В результате этого развития сформировались два идеально-типических вида наднормального «мистического» знания и две в корне различных техники его получения: (светлая) мистика созерцания идей и (темная) мистика чувственного соединения с первоначальной «материнской» силой жизни и «матерью землей», со свободным от образов и идей порывом, лежащем в основе всего, что зачинается, зарождается, становится, растет, – духовная мистика и витальная мистика. Ekstasis и unio mystica ведут поиск – но радикально противоположными средствами и в направлении противоположных целей. Сходны они и в том, что стремятся к deifica-tio, – но идея Бога в мистике первого рода имеет такое же явное патриархальное происхождение, как идея Бога в мистике второго рода матриархальное. Музы следуют за Аполлоном, Грации – за женственным Дионисием и быком. Техника первого рода – платоновское движение «крыльев души», – ведущая к созерцанию идей и episteme, стремится к тому, чтобы освободить дух, разорвав в то же время инстинктивные и чувственные путы естественного мировоззрения посредством аскезы («философия – это вечное умирание») и духовной любви к сущностному, т. е. к тому, чтобы по возможности полностью исключить в знающем жизнь. Техника второго рода, наоборот, стремится с помощью наркотических напитков, пьянящих музыки, танцев, оргий, символических смешений полов исключить «дух», подавить мир идей и даже «образов», чтобы совершить великое возвращение к «матерям»: чтобы в экстатическом чувственном порыве слиться в unio с первородной вселенской силой.
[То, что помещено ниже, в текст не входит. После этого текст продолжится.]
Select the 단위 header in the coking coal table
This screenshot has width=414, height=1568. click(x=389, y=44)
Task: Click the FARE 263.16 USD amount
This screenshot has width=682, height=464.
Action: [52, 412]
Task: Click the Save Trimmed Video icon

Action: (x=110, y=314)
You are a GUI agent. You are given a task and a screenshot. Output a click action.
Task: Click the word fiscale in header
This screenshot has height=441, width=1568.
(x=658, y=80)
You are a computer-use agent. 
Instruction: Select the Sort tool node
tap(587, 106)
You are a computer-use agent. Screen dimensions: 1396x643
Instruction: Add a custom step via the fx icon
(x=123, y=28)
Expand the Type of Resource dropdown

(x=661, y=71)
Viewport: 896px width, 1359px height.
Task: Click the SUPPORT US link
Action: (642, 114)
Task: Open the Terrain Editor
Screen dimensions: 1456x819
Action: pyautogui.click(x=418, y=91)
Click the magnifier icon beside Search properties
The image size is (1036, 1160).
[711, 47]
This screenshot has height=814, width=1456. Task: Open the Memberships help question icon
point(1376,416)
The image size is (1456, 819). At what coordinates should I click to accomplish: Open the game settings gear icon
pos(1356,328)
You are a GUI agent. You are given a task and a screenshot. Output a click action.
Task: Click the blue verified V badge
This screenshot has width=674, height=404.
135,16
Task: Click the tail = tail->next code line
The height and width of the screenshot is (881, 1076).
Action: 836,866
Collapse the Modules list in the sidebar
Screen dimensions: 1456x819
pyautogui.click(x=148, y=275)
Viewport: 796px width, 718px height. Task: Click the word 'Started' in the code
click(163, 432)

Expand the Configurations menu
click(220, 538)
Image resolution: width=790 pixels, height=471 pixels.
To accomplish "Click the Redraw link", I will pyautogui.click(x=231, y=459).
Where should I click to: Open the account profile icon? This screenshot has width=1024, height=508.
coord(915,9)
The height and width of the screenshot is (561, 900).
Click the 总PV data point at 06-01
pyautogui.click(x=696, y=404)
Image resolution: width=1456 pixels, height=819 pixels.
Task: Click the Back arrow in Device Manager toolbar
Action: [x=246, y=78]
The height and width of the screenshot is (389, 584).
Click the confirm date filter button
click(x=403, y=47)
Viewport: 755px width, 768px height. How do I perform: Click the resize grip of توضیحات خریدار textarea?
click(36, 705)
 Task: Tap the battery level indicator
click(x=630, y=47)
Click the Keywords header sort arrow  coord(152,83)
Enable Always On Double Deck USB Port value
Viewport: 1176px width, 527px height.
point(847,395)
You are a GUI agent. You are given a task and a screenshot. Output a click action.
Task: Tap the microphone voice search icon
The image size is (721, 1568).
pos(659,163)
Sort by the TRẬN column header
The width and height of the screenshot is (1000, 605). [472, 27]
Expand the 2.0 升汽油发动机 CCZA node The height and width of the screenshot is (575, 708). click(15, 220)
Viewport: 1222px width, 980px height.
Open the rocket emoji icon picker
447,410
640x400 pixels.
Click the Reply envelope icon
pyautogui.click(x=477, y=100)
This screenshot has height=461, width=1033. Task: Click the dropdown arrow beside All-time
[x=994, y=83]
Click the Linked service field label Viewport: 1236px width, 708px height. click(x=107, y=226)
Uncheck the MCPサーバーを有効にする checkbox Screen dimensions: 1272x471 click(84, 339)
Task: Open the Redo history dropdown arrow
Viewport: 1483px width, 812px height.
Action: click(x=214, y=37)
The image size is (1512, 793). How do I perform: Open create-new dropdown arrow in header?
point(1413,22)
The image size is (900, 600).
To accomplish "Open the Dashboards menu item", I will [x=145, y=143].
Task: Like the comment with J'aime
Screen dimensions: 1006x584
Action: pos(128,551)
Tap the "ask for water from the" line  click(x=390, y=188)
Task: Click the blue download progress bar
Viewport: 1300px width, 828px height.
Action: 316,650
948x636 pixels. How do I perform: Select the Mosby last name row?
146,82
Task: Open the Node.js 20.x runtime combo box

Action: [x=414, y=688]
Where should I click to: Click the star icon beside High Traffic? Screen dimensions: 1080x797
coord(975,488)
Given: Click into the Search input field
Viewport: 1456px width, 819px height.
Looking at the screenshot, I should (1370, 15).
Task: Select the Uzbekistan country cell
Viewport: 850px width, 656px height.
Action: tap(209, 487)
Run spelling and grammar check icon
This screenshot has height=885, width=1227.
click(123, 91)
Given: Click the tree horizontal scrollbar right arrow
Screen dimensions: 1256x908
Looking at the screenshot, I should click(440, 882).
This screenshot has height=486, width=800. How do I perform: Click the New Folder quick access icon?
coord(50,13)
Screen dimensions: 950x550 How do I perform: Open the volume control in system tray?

И здесь становится совершенно ясно: наука на Западе возникла благодаря череде беспрерывных побед, одержанных светлой духовной мистикой света и episteme над другим родом мистики – душевной витальной мистикой матриархального и женственного происхождения. Так что наука есть выдающееся произведение мужского духа, – того самого духа, который вопреки всей родовой конституции и семье создал «государство». И мне кажется, больше нигде в мире, кроме как на греческой почве Европы, мужской дух не одерживал над женским духом столь ярких и убедительных побед.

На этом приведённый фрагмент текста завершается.